------ Records shown ------
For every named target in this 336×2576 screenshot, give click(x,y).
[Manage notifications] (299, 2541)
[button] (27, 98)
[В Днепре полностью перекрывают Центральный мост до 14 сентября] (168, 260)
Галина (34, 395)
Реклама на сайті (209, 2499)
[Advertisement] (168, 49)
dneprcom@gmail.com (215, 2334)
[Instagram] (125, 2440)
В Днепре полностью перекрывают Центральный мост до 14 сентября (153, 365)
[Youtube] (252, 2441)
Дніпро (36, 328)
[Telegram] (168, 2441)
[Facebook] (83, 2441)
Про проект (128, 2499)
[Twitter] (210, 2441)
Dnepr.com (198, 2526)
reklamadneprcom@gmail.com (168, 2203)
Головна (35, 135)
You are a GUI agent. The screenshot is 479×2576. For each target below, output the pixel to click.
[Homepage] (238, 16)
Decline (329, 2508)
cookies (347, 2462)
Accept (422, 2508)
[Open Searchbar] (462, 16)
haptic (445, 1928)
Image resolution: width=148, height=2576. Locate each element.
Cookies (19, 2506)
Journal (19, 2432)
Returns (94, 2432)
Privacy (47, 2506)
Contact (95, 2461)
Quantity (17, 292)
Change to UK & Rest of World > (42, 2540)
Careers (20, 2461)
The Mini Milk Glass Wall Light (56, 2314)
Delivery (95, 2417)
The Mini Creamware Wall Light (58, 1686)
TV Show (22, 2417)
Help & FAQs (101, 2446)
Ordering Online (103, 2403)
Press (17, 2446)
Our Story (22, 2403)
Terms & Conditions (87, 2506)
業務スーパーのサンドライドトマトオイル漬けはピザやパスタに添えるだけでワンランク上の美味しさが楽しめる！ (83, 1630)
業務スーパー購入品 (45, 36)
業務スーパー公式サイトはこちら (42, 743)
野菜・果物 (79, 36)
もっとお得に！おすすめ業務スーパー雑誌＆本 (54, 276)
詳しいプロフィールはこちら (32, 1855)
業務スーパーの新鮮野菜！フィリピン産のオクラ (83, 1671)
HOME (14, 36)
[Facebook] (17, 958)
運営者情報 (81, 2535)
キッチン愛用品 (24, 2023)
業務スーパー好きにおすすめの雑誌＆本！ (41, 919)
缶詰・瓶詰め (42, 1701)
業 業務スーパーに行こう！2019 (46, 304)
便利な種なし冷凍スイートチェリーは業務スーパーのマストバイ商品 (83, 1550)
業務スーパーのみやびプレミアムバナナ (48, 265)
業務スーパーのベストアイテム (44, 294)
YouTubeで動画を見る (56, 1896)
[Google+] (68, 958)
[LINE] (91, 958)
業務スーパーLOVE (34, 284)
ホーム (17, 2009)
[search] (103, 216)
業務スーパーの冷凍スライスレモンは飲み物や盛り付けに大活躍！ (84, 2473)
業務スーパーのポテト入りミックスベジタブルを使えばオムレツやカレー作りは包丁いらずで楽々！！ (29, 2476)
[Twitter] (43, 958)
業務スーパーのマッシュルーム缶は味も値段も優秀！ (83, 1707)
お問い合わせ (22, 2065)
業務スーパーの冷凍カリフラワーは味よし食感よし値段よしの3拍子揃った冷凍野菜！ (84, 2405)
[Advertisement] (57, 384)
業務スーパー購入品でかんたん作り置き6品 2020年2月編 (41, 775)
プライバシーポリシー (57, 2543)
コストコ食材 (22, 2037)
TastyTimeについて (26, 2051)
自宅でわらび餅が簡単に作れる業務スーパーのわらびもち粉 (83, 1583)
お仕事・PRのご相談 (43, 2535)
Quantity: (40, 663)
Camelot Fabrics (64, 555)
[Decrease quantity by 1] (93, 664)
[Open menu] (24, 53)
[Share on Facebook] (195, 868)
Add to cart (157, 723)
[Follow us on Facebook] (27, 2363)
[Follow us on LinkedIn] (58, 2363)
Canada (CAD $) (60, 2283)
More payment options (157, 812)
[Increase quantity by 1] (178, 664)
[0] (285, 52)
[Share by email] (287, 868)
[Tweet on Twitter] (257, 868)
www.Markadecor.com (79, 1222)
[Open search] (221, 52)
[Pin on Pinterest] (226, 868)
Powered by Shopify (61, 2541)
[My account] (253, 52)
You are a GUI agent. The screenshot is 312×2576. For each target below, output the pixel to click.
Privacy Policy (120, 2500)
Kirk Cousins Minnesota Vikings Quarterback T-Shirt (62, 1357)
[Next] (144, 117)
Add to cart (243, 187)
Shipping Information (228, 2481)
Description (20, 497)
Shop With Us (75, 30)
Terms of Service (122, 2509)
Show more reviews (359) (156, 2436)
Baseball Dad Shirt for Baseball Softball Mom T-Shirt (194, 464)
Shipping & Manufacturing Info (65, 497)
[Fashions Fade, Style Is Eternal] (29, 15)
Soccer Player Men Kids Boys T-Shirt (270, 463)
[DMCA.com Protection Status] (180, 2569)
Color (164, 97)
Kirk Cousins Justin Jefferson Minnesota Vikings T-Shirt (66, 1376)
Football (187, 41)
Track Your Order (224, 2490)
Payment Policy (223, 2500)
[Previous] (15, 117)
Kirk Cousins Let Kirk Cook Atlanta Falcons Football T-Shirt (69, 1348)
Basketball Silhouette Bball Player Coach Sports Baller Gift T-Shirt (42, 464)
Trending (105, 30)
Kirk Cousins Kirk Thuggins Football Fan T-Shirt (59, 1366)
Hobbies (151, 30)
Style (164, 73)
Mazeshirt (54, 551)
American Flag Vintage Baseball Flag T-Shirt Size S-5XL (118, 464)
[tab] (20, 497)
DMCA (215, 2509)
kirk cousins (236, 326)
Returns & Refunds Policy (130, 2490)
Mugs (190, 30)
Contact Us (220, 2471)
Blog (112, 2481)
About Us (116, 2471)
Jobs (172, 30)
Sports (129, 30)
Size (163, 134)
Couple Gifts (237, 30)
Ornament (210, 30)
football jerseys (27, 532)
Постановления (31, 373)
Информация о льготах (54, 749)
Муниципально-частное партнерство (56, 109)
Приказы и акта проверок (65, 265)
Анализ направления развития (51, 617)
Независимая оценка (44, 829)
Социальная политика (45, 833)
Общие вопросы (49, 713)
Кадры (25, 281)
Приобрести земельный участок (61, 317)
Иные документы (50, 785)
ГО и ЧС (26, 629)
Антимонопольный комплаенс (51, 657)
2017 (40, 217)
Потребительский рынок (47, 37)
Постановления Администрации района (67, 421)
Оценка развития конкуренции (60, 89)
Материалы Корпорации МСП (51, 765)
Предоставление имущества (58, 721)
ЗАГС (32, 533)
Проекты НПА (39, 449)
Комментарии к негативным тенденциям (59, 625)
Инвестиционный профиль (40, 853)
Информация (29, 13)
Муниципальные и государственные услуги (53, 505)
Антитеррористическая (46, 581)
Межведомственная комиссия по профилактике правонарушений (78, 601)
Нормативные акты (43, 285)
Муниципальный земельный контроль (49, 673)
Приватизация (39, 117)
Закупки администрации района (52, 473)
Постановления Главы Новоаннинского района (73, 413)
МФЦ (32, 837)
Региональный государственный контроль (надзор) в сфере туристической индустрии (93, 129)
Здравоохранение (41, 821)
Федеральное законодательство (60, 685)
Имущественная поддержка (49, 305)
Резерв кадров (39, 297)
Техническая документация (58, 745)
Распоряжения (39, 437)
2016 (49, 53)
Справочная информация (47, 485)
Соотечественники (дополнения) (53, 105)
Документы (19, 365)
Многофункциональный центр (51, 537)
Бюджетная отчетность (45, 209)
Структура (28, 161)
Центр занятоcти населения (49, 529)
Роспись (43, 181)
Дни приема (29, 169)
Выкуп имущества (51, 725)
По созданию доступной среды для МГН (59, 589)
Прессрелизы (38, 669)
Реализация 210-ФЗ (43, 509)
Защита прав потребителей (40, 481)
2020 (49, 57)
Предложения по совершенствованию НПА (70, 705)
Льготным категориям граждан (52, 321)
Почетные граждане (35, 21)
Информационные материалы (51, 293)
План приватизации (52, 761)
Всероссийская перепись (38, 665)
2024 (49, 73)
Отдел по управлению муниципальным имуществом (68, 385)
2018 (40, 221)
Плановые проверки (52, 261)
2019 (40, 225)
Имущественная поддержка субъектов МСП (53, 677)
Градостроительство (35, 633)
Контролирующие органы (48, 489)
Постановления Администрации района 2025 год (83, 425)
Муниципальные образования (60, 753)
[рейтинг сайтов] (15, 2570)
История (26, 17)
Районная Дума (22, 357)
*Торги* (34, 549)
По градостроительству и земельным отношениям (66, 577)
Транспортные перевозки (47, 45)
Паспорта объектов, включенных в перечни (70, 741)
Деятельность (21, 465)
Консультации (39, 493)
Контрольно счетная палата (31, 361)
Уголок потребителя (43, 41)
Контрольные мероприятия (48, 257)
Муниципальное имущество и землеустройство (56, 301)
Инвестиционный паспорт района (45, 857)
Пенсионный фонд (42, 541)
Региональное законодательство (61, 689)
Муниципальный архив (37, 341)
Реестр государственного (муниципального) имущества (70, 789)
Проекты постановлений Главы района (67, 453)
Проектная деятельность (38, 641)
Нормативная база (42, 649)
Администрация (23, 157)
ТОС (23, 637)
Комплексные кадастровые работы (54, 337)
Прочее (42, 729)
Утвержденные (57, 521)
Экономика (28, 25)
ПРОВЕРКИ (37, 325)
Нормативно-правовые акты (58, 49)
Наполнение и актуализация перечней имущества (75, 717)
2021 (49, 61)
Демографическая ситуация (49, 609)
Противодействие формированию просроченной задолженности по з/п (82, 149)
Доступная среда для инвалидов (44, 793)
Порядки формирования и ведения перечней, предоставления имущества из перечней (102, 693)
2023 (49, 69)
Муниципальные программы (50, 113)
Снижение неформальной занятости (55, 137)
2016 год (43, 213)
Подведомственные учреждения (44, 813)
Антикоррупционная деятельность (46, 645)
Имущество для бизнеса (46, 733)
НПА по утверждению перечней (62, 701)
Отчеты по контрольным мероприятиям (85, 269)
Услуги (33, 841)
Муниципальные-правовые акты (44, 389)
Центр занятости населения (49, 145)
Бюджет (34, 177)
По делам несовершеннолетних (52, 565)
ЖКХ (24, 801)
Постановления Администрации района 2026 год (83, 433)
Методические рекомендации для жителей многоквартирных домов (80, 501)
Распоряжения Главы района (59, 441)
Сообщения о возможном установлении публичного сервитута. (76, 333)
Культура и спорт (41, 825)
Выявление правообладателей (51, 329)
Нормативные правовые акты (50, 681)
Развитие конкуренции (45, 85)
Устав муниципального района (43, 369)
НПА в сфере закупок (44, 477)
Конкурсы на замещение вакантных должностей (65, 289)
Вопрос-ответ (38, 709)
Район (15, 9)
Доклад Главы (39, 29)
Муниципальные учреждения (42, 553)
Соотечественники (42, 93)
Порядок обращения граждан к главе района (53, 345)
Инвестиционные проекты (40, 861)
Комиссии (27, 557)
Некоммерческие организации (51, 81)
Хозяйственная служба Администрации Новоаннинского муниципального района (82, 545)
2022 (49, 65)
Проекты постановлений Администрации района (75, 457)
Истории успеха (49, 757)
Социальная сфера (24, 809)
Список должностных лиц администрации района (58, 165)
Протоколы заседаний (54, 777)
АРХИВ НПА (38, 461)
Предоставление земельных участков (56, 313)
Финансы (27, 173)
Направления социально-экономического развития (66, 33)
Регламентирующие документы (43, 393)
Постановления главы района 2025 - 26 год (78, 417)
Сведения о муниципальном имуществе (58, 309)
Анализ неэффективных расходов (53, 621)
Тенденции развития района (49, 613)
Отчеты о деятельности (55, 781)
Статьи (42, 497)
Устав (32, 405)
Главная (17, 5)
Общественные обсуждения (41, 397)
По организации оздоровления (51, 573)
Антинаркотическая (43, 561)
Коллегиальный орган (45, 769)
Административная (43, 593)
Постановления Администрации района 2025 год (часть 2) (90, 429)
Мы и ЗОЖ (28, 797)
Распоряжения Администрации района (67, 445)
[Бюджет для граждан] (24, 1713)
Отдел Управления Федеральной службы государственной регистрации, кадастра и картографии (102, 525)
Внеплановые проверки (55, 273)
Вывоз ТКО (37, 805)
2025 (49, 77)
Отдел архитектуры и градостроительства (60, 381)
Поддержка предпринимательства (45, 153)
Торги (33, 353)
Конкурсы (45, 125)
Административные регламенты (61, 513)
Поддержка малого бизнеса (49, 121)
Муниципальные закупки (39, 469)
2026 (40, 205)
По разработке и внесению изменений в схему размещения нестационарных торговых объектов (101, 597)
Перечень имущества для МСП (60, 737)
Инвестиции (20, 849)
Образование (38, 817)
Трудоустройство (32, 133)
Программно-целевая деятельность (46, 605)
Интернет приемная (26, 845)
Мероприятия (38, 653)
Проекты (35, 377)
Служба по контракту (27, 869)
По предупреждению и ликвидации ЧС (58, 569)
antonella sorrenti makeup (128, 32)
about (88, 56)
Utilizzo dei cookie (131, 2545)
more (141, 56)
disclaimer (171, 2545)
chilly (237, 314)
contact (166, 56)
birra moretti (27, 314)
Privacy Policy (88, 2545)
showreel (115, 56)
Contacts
------
§ **What the exercise asks**: For this exercise, repeat exactly the lines of the data above from the one with "More payment options (157, 812)" down to the one with "Contact Us (220, 2471)", both end lines included.

§ **Answer section**:
More payment options (157, 812)
[Increase quantity by 1] (178, 664)
[0] (285, 52)
[Share by email] (287, 868)
[Tweet on Twitter] (257, 868)
www.Markadecor.com (79, 1222)
[Open search] (221, 52)
[Pin on Pinterest] (226, 868)
Powered by Shopify (61, 2541)
[My account] (253, 52)
You are a GUI agent. The screenshot is 312×2576. For each target below, output the pixel to click.
Privacy Policy (120, 2500)
Kirk Cousins Minnesota Vikings Quarterback T-Shirt (62, 1357)
[Next] (144, 117)
Add to cart (243, 187)
Shipping Information (228, 2481)
Description (20, 497)
Shop With Us (75, 30)
Terms of Service (122, 2509)
Show more reviews (359) (156, 2436)
Baseball Dad Shirt for Baseball Softball Mom T-Shirt (194, 464)
Shipping & Manufacturing Info (65, 497)
[Fashions Fade, Style Is Eternal] (29, 15)
Soccer Player Men Kids Boys T-Shirt (270, 463)
[DMCA.com Protection Status] (180, 2569)
Color (164, 97)
Kirk Cousins Justin Jefferson Minnesota Vikings T-Shirt (66, 1376)
Football (187, 41)
Track Your Order (224, 2490)
Payment Policy (223, 2500)
[Previous] (15, 117)
Kirk Cousins Let Kirk Cook Atlanta Falcons Football T-Shirt (69, 1348)
Basketball Silhouette Bball Player Coach Sports Baller Gift T-Shirt (42, 464)
Trending (105, 30)
Kirk Cousins Kirk Thuggins Football Fan T-Shirt (59, 1366)
Hobbies (151, 30)
Style (164, 73)
Mazeshirt (54, 551)
American Flag Vintage Baseball Flag T-Shirt Size S-5XL (118, 464)
[tab] (20, 497)
DMCA (215, 2509)
kirk cousins (236, 326)
Returns & Refunds Policy (130, 2490)
Mugs (190, 30)
Contact Us (220, 2471)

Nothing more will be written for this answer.